Così in Malesia, la maggior parte dei lavoratori nelle fabbriche di Top Glove sono lavoratori migranti e vivono in dormitori affollati che ovviamente sono diventati pian piano focolai di coronavirus; o in Myanmar, i cui media riportano che molte persone che sono state gravemente colpite dalla pandemia vivono di stenti; o a Dacca, ancora in Bangladesh, dove in una grossa manifestazione di protesta alcuni lavoratori prevalentemente del settore tessile hanno chiesto una nuova legge sul lavoro che proteggesse le donne dalle molestie sessuali e dagli abusi nelle fabbriche.
QUI trovate gli aggiornamenti di tutte le notizie del mondo relative ai diritti dei lavoratori.
(Da Armani a Benetton: tutti i colossi della moda europei che sfruttano i lavoratori in Romania)
Il report
Il rapporto pubblicato in agosto analizza i divari salariali registrati tra marzo e maggio 2020 in sette Paesi chiave della catena di fornitura:
- Sri Lanka
- Pakistan
- Myanmar
- Indonesia
- India (le regioni intorno a Delhi, Tirupur e Bangalore)
- Cambogia
- Bangladesh
In tutti, operano circa 13 milioni di lavoratori nella produzione di abbigliamento per l’esportazione e in tutti e sette Paesi i lavoratori non hanno ricevuto salari per 1,82 miliardi di dollari (in media -38,6% del dovuto).
I ricercatori di Clean Clothes Campaign hanno delineato due scenari: il primo relativo ai 50 milioni di lavoratori delle industrie globali dell’abbigliamento, del tessile e delle calzature, che guadagnano in media 200 dollari al mese. Il secondo riguarda soltanto i lavoratori nel settore delle esportazioni di abbigliamento, con una forza lavoro di 20 milioni di lavoratori (13,8 milioni escludendo la Cina).
Dal divario salariale medio del 38,6% stimato in quei 7 Paesi, emergono perdite retributive globali per miliardi di dollari.
“Il primo scenario porta a un divario salariale globale stimato di 5,78 miliardi di dollari per i primi tre mesi della pandemia.
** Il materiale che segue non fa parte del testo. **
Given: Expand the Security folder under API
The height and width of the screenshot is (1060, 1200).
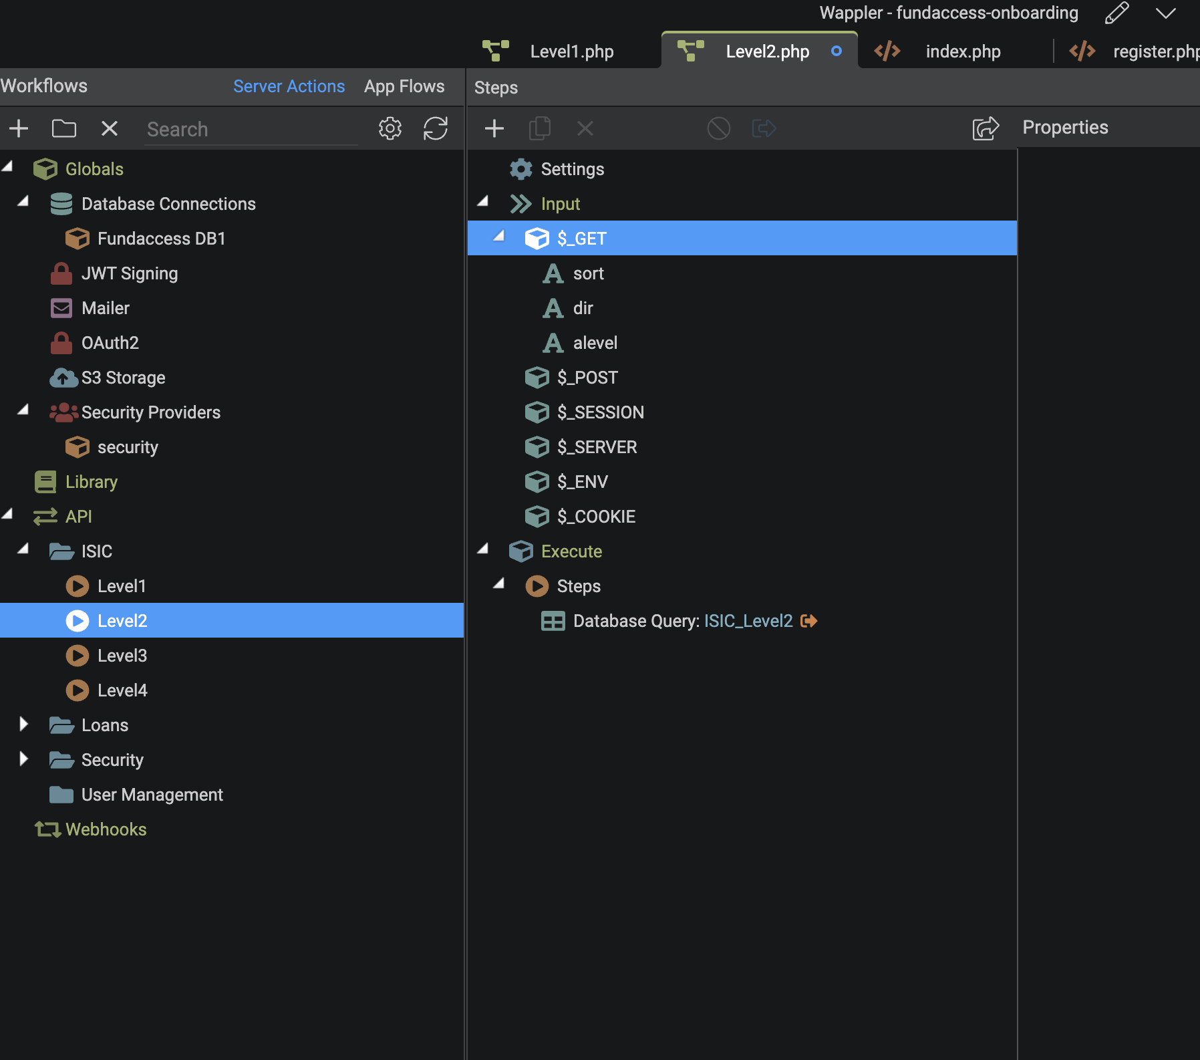Looking at the screenshot, I should pos(24,759).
Il secondo scenario arriva alla cifra di 3,19 miliardi di dollari di perdite salariali”, si legge nel report.
Numeri da capogiro che non possono non influir sulla vita di chi ne è colpito, moltiplicando, ad esempio, i casi di donne (che sono la maggior parte della forza lavoro) costrette a prostituirsi. La disoccupazione nel tessile e la povertà di massa generati dalla pandemia hanno di fatto colpito paesi dove i contesti politici, geografici e nazionali in cui le strutture di protezione sociale sono inesistenti. Senza indennità di disoccupazione o salariali che facciano da cuscinetto in caso di fallimento delle imprese.
Da giugno i gruppi della società civile stanno chiedendo ai marchi e ai distributori della moda globale di sottoscrivere una sorta di assicurazione salariale che li impegni a garantire pubblicamente che i lavoratori ricevano ciò che gli è dovuto. Con o senza pandemia. Inoltre sono invitati ad aderire a un fondo di garanzia che dia sostegno al reddito di operaie e operai, in caso di fallimento dei fornitori.
Una dozzina di marchi ha già risposto positivamente a queste proposte, ma rimangono grossi marchi H&M (2,35 milioni di euro di profitti nell’ultimo trimestre), Nike (circa 1,3 miliardi di euro di profitti netti e 325 milioni di euro di dividendi per gli azionisti, +11% sull’anno precedente) e Primark (circa 1 miliardo di euro di profitti lordi nel 2020). Con loro c’è ancora un lungo lavoro da compiere.